** Opening SUPPLIED RECORDS block **

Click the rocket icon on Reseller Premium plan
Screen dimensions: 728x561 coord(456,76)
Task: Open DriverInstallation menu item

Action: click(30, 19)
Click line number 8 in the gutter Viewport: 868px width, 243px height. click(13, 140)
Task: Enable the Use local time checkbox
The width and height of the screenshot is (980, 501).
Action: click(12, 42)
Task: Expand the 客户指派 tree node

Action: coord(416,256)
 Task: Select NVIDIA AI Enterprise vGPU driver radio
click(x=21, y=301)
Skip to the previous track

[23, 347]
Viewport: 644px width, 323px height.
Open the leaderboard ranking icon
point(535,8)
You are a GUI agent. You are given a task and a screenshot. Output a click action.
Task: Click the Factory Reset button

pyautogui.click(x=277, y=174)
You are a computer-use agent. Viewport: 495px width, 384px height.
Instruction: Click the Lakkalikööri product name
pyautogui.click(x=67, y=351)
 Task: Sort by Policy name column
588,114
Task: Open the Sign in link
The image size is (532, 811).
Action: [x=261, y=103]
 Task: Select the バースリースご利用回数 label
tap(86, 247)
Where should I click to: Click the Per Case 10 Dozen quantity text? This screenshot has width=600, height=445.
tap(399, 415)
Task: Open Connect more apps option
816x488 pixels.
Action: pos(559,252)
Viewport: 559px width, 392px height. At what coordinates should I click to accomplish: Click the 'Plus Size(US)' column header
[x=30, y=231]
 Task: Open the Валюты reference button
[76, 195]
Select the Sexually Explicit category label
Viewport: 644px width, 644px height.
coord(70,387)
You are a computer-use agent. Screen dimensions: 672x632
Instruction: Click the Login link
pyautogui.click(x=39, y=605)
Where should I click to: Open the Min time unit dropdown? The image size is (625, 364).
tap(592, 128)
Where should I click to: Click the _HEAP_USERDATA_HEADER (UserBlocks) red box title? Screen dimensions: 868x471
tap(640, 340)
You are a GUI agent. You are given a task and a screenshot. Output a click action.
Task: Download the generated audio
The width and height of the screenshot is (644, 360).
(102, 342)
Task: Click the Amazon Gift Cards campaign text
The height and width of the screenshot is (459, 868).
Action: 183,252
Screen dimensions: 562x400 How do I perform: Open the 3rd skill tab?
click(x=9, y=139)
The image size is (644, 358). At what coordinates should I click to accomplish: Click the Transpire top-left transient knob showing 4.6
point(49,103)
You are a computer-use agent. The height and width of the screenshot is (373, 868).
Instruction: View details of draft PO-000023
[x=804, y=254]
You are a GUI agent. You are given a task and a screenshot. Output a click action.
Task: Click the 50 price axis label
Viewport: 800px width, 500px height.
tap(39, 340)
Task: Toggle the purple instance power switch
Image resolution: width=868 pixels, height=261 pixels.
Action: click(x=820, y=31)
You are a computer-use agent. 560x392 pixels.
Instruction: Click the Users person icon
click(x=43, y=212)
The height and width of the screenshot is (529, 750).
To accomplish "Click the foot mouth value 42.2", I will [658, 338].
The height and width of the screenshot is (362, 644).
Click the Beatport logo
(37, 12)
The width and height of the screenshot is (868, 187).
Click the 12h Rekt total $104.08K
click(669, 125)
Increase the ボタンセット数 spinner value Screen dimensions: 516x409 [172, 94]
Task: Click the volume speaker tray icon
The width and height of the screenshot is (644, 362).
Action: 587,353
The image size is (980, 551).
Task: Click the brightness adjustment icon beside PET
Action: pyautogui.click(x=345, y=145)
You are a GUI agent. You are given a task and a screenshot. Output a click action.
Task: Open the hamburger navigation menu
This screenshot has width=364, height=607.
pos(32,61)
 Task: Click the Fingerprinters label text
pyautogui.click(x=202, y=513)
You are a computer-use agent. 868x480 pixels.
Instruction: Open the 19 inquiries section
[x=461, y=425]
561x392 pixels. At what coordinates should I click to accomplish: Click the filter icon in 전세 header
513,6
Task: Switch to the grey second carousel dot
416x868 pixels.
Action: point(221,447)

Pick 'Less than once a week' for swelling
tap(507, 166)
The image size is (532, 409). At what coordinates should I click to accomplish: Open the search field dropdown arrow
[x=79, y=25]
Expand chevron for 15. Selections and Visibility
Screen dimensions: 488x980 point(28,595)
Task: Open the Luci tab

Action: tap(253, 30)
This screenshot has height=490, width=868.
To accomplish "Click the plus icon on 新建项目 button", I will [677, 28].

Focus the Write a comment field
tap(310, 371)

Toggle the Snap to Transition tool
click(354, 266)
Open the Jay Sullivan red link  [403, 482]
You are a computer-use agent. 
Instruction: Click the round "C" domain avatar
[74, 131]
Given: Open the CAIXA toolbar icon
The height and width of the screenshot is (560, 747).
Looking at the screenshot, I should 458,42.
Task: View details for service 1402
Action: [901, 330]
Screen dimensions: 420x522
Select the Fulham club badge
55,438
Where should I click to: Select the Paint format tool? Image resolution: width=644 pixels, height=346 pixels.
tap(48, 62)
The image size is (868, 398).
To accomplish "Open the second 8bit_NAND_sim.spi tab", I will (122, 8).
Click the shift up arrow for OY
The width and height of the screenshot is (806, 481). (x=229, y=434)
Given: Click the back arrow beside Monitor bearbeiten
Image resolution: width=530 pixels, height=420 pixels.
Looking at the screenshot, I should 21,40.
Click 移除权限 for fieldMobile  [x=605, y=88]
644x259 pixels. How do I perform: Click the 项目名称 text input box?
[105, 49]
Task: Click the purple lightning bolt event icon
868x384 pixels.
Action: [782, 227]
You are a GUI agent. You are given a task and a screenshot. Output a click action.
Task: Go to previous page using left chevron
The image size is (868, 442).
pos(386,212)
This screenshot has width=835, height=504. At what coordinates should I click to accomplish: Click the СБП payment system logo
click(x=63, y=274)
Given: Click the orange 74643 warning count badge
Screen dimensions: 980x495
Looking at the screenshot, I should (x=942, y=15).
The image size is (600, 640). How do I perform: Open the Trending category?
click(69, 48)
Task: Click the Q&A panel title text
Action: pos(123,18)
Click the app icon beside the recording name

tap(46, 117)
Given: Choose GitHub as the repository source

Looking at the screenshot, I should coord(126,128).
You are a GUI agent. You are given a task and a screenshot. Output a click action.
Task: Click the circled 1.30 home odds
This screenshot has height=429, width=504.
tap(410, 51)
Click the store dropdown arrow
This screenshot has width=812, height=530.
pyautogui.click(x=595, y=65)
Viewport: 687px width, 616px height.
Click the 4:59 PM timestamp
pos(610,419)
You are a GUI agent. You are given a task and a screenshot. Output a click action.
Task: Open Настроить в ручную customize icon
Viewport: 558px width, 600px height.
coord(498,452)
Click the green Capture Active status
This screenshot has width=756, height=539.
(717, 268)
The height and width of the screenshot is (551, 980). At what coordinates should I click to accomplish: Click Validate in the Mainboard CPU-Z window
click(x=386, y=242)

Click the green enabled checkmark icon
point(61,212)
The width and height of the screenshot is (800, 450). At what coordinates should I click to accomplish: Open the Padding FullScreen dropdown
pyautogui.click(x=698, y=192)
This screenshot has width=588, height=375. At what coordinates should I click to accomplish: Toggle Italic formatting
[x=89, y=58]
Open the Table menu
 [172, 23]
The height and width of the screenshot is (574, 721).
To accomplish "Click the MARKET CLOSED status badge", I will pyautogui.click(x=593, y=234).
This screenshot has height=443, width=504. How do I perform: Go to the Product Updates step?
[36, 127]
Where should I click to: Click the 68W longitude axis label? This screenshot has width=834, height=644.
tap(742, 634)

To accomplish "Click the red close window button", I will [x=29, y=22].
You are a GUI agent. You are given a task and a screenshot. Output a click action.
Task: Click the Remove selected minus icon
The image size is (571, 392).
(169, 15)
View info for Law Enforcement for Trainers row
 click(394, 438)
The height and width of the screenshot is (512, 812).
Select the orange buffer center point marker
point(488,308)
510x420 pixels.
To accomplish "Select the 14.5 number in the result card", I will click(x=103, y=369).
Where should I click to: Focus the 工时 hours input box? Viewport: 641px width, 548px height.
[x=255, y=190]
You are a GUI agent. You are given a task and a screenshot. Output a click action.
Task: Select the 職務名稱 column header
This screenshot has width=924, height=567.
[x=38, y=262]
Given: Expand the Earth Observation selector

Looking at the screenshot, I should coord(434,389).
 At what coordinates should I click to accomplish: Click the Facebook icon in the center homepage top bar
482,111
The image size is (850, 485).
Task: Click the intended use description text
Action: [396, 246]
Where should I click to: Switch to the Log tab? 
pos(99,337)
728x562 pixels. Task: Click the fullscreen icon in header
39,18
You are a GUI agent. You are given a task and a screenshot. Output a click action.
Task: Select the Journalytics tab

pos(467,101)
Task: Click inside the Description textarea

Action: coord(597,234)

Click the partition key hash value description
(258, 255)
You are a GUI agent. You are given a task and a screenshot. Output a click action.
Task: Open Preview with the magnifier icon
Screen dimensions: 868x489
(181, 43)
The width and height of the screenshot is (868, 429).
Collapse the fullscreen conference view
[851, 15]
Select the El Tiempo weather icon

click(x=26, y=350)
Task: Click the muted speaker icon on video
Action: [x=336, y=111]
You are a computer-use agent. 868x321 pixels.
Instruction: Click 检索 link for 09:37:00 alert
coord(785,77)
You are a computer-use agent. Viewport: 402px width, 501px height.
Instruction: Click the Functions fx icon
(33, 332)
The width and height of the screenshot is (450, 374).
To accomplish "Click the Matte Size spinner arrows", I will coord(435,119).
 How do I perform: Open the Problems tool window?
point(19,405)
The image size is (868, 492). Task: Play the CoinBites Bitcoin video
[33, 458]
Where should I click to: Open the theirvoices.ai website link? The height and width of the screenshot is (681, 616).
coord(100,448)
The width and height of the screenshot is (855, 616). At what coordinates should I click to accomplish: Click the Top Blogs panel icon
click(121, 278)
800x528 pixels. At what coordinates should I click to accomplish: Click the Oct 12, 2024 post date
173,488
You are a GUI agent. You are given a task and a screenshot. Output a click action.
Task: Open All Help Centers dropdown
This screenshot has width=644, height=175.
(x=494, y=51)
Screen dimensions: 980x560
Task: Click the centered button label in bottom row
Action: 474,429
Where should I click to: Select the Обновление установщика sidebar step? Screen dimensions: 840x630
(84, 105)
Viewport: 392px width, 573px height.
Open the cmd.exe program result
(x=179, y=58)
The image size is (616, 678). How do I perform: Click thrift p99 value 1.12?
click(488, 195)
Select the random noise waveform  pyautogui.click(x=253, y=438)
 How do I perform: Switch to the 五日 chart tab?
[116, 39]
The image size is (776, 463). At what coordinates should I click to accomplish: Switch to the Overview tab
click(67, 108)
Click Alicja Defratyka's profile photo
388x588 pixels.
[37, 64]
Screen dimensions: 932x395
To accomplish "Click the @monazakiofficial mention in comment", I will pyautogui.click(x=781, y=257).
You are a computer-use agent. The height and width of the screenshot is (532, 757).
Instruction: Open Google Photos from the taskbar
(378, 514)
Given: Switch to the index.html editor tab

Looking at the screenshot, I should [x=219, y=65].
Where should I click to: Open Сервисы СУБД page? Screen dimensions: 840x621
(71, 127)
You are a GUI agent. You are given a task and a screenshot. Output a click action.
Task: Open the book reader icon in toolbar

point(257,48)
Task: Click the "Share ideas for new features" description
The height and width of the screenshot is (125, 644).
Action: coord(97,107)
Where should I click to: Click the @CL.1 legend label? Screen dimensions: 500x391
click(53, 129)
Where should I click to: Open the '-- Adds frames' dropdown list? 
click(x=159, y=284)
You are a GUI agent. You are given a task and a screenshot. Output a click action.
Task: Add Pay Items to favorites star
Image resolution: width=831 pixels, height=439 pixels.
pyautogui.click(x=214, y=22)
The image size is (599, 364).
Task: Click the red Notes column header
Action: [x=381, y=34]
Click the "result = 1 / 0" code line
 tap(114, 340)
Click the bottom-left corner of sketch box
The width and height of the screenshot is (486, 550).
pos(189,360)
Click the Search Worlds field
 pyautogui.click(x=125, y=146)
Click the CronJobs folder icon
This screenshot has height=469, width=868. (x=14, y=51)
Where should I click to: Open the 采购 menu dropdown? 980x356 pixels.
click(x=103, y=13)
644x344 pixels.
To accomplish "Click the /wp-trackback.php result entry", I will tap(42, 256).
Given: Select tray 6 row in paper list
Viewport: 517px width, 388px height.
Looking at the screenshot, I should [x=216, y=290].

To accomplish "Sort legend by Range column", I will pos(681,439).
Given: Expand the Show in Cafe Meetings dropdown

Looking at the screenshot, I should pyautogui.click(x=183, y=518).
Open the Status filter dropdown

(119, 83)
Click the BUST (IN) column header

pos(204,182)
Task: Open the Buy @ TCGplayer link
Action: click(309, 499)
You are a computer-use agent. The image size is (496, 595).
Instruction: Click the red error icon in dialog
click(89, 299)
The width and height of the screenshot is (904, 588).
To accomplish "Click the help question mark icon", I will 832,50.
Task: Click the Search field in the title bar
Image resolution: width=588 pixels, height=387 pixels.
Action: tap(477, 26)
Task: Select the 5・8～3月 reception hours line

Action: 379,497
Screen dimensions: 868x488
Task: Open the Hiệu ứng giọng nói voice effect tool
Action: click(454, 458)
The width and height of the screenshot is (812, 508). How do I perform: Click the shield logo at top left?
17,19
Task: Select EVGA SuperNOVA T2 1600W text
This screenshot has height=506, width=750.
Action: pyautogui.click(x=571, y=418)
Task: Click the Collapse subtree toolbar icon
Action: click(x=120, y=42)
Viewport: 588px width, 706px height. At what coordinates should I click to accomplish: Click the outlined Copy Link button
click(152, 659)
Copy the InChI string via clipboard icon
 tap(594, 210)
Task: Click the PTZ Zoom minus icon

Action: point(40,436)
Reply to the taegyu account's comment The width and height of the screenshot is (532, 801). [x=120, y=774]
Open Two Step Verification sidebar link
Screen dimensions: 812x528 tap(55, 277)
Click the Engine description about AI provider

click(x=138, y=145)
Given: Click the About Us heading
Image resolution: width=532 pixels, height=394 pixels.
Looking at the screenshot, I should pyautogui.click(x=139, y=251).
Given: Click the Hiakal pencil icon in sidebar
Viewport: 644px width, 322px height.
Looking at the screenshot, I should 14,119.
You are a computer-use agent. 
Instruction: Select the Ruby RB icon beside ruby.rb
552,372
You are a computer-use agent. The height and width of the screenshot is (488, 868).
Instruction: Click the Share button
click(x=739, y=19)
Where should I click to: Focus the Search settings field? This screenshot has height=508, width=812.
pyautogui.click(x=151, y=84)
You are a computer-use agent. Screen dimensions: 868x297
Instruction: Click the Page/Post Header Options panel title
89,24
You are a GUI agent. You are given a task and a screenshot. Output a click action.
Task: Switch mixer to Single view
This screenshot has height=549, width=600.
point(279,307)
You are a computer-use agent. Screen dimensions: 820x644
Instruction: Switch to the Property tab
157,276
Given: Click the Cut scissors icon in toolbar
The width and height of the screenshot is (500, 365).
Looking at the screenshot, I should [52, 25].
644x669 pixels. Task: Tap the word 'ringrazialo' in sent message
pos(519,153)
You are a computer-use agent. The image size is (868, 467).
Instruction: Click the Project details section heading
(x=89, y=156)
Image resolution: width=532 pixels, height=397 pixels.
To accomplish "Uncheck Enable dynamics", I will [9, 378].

** Closing SUPPLIED RECORDS block **

TASK DESCRIPTION:
From the records above, print only the lines between the one holding "800x528 pixels. At" and the one holding "Viewport: 392px width, 573px height.", inclusive, exactly as they stand.

ANSWER TO THE PROBLEM:
800x528 pixels. At what coordinates should I click to accomplish: Click the Oct 12, 2024 post date
173,488
You are a GUI agent. You are given a task and a screenshot. Output a click action.
Task: Open All Help Centers dropdown
This screenshot has width=644, height=175.
(x=494, y=51)
Screen dimensions: 980x560
Task: Click the centered button label in bottom row
Action: 474,429
Where should I click to: Select the Обновление установщика sidebar step? Screen dimensions: 840x630
(84, 105)
Viewport: 392px width, 573px height.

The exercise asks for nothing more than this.